Bobleesays.com has a hilarious take on the latest in the NCSU/Easley scandal. All good humor has an element of truth in it and BobLee is very good at humor. Below is part of his column from yesterday.
The much maligned, embattled, cussed, discussed and golden parachuted former NCSU Chancellor Jim “I forgot” Oblinger appeared before a federal grand jury on Wednesday. According to his lawyer, Press Millen, the embattled former Chancellor “answered all their questions”. Press failed to note that “not answering” was never an option. (NOTE: "Press" is a LOT better spokesman name than "Ace")
The grand jury’s questions were not released to the media, but yours truly managed to get a copy of the transcript thru back channels.
Q: Embattled Former Chancellor Oblinger, can we call you Embattled Former Chancellor Oblinger? …. Or do you prefer Sergeant Schultz?
A: At this point I don’t really care. “I know nuuuuthink”.
Q: OK, Schultz it will be. Sgt Schultz, what were the three funniest nicknames you and your staff had for McQueen Campbell?
A: Howdy Doody obviously. William H. Macy was my wife’s choice. "Mikey’s little butt boy" was always Larry’s favorite. He wanted us to call him "The Red Baron" but none of us could without giggling. Tom Stafford was the only one who called him Mr Campbell; but what would you expect from that nutty squirrel.
Q: In his several years on your campus, did TA McLendon EVER set foot in a classroom building for any purpose not directly related to personal urination?
A: Yes. On November 12, 2003 he went into “that round building” to get out of the rain.
Q: Are you certain of that date?
A: Yes, I had a crackerjack memory until Dan Gerlach and McQueen started e-mailing me 10x / day.
Q: Excuse me Schultz. Would you repeat that last part?
A: No. I only have to answer each question once.

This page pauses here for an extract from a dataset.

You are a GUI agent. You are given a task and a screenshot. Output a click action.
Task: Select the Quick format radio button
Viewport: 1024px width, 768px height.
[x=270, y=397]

Q: Can you tell the grand jury exactly what “a Provost” does?
A: No sir. I cannot.
Q: Can anyone?
A: Not anyone I’ve ever met in 30+ years in this silly business. I asked Kindly Ol’ Bill Friday once and he gave me a really dirty look.
Q: Who booked your speakers before all this mess?

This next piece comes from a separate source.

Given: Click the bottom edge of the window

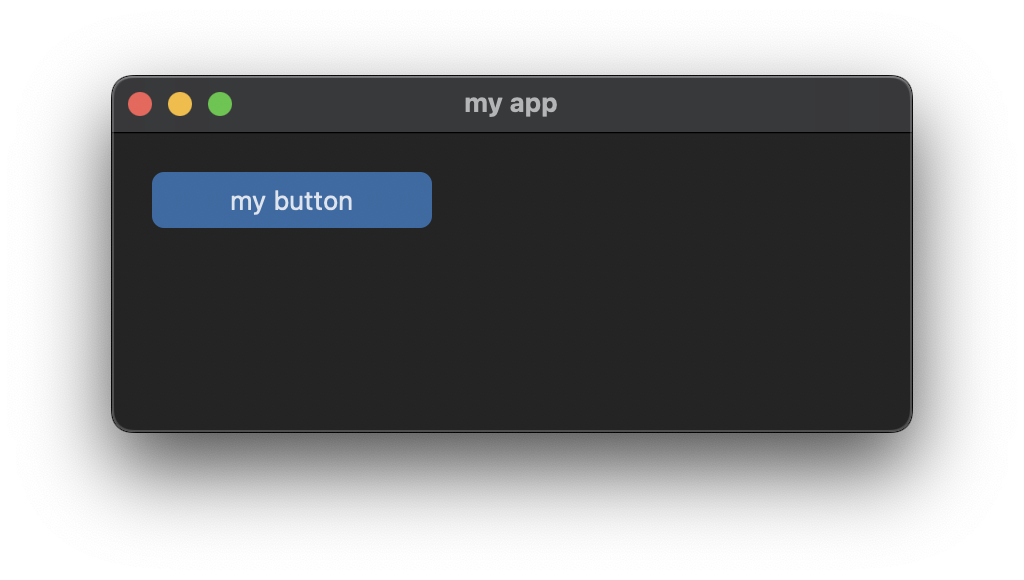Looking at the screenshot, I should point(512,429).
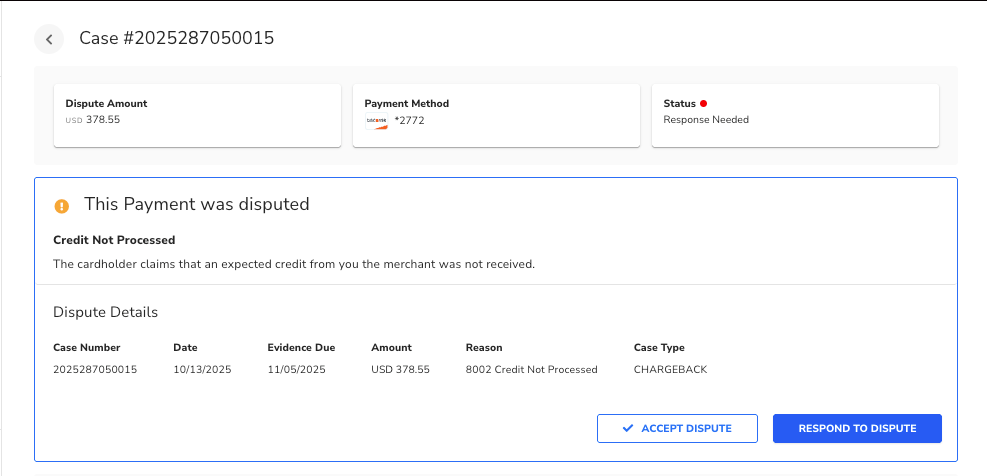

A: A student intern named Muriel.
Q: What did she receive as payment for doing the job?
A: Ben McCauley.
Q: In retrospect, what would you do differently today.
A: Hire Mary as Womens Basketball Coach at $230,000.
Q: Why did you guys concoct this stoopid scheme in the first place?
A: To redirect public outrage away from Lee Fowler.
Q: What can you tell us that Curliss and Carrington don’t already know?
A: For the past two years it’s been Mikey & Mary in those Mr & Ms Wuff suits.
Q: Yikes! Anything else?
A: They both do it “commando-style”.
Sgt Schultz, you are excused but please don’t leave Wake County unless it’s to flee to a Central American country without an extradition treaty or golden parachutes.